In light of these risks, uncertainties and assumptions, the events anticipated by these forward-looking statements may not occur, and, if any of such events do occur, we may not have anticipated the timing of their occurrence or the extent of their impact on our actual results.  Accordingly, you should not place any undue reliance on any of these forward-looking statements.  These forward-looking statements speak only as of the date made, and we undertake no obligation, other than as required by applicable law, to update or revise its forward-looking statements, whether as a result of new information, subsequent events, anticipated or unanticipated circumstances or otherwise.
EXPLANATORY NOTE
EP Energy LLC is a wholly-owned subsidiary of EP Energy Corporation (OTC Pink Sheets: EPEGQ), which is a reporting company under the Securities and Exchange Act of 1934, as amended. Pursuant to General Instruction I of Form 10-K, EP Energy LLC has elected to furnish abbreviated disclosure in this Annual Report as set forth in such Instruction.

iv


PART I
ITEM 1. BUSINESS
Overview
EP Energy LLC (EP Energy), a wholly-owned subsidiary of EP Energy Corporation, is a Delaware limited liability company formed in 2012.  Our strategy is to invest in opportunities that provide the highest return across our asset base, continually seek out operating and capital efficiencies, effectively manage costs, and identify accretive acquisition opportunities and divestitures, all with the objective of enhancing our portfolio, growing asset value, improving cash flow and increasing financial flexibility.
We operate through a diverse base of producing assets and are focused on the development of our drilling inventory located in three areas: the Eagle Ford Shale in South Texas, Northeastern Utah (“NEU”) in the Uinta basin, and the Permian basin in West Texas. As of December 31, 2019, we had proved reserves of 189.7 MMBoe (49% oil and 70% liquids) and for the year ended December 31, 2019, we had average net daily production of 70,898 Boe/d (54% oil and 73% liquids).
Each of our areas is characterized by a long-lived reserve base and high drilling success rates. We have established significant contiguous leasehold positions in each area, representing approximately 465,000 net (609,000 gross) acres in total.
In addition to opportunities in our current portfolio, strategic acquisitions of leasehold acreage or acquisitions of producing assets can allow us to leverage existing expertise in our operating areas, balance our exposure to regions, basins and commodities, help us achieve or enhance risk-adjusted returns competitive with those available in our existing programs and increase our reserves. We also continuously evaluate our asset portfolio and will sell oil and natural gas properties if they no longer meet our long-term objectives.
Reorganization and Chapter 11 Cases
Formation of Special Committee.
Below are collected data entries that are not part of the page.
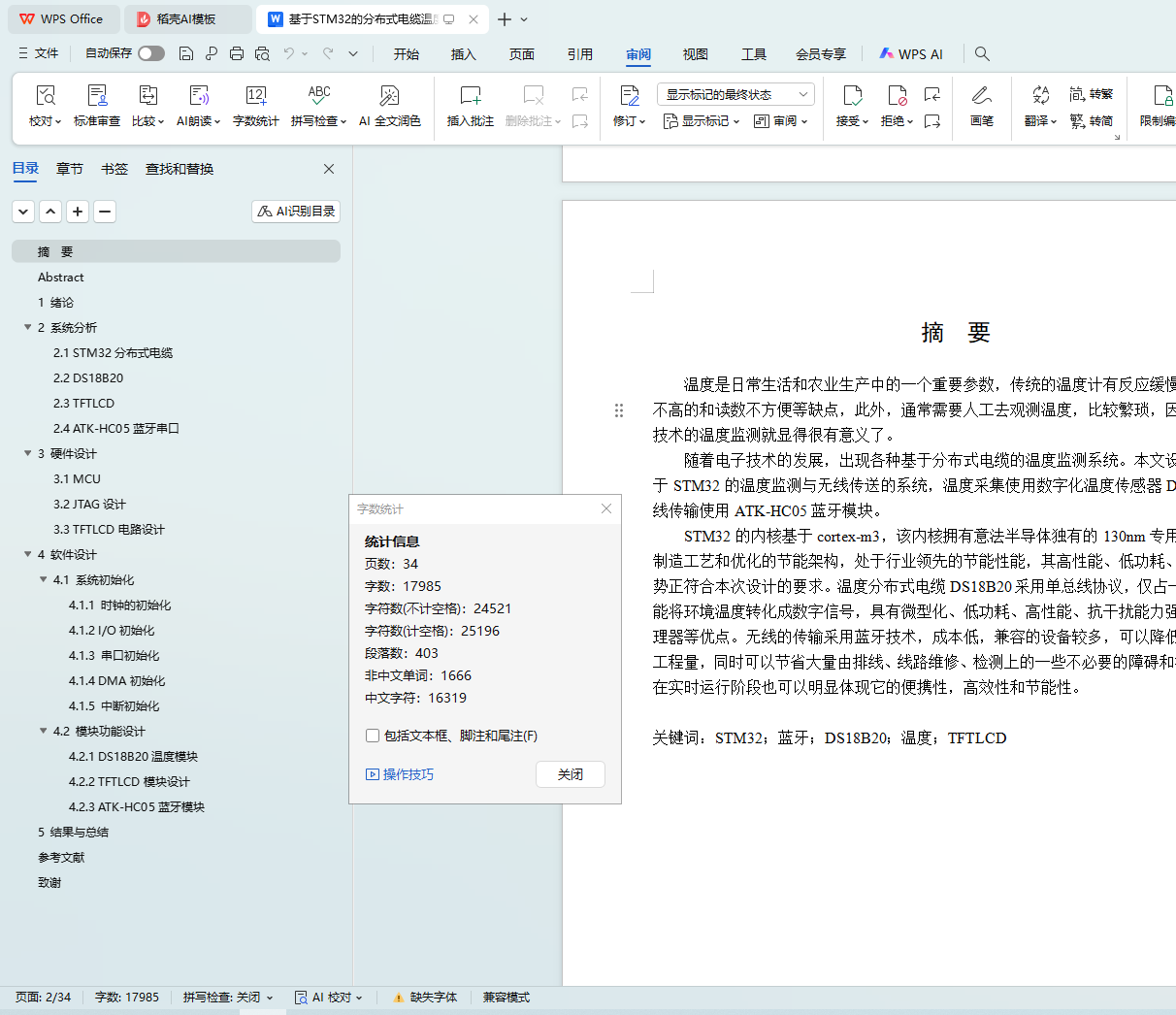Click the print icon in quick toolbar
Image resolution: width=1176 pixels, height=1015 pixels.
click(237, 53)
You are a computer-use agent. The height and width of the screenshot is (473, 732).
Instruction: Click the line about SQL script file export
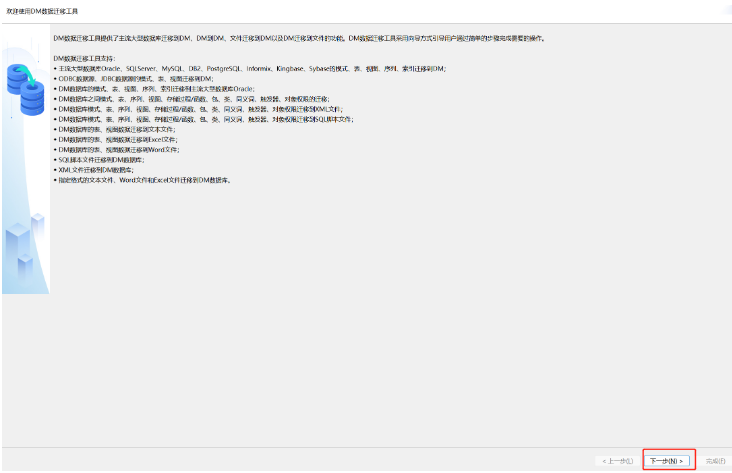204,120
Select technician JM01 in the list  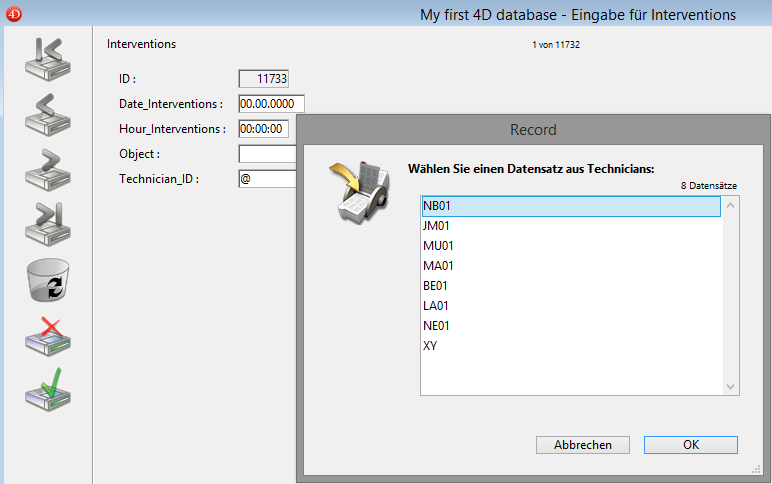tap(570, 226)
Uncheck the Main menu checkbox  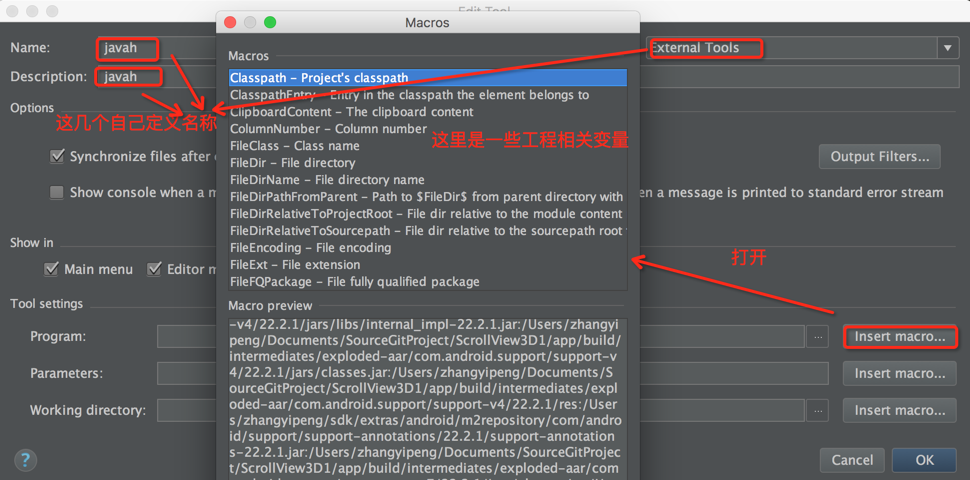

In the second quarter 2019, our Board of Directors (the “Board”) appointed a special committee (the “Special Committee”) of three independent directors that are not affiliated with the Sponsors (affiliates of Apollo Global Management, Inc. (“Apollo”), Riverstone Holdings LLC, Access Industries, Inc. (“Access”) and Korea National Oil Corporation, collectively, the “Sponsors”), and we engaged financial and legal advisors to consider a number of potential actions and evaluate certain strategic alternatives to address our liquidity and balance sheet issues.

Covenant Violations, Forbearance, and Chapter 11 Cases. On August 15, 2019, we did not make the approximately $40 million cash interest payment due and payable with respect to the 8.000% Senior Secured Notes due 2025 (the “2025 1.5 Lien Notes”). On September 3, 2019, we did not make the approximately $7 million cash interest payment due and payable with respect to the 7.750% Senior Notes due 2022 (the “2022 Unsecured Notes”). Our failure to make these interest payments within thirty days after they were due and payable resulted in an event of default under the respective indentures governing the 2025 1.5 Lien Notes and 2022 Unsecured Notes. Each event of default under the indentures noted above also resulted in a cross-default under the Prepetition Reserve-Based Facility (“RBL Facility”).

On September 14, 2019, we entered into forbearance agreements, extending through October 3, 2019, with (i) certain beneficial owners and/or investment advisors or managers of discretionary accounts for the beneficial owners of greater than 70% of the aggregate principal amount of the outstanding 2025 1.5 Lien Notes (collectively, the “Noteholders”) and (ii) certain lenders holding greater than a majority of the revolving commitments under our RBL Facility and the administrative agent and collateral agent under the RBL Facility (collectively, the “RBL Forbearing Parties”) pursuant to which each Noteholder and RBL Forbearing Party temporarily agreed to forbear from exercising any rights or remedies they may have occurred in respect of the failure to make the $40 million cash interest payment.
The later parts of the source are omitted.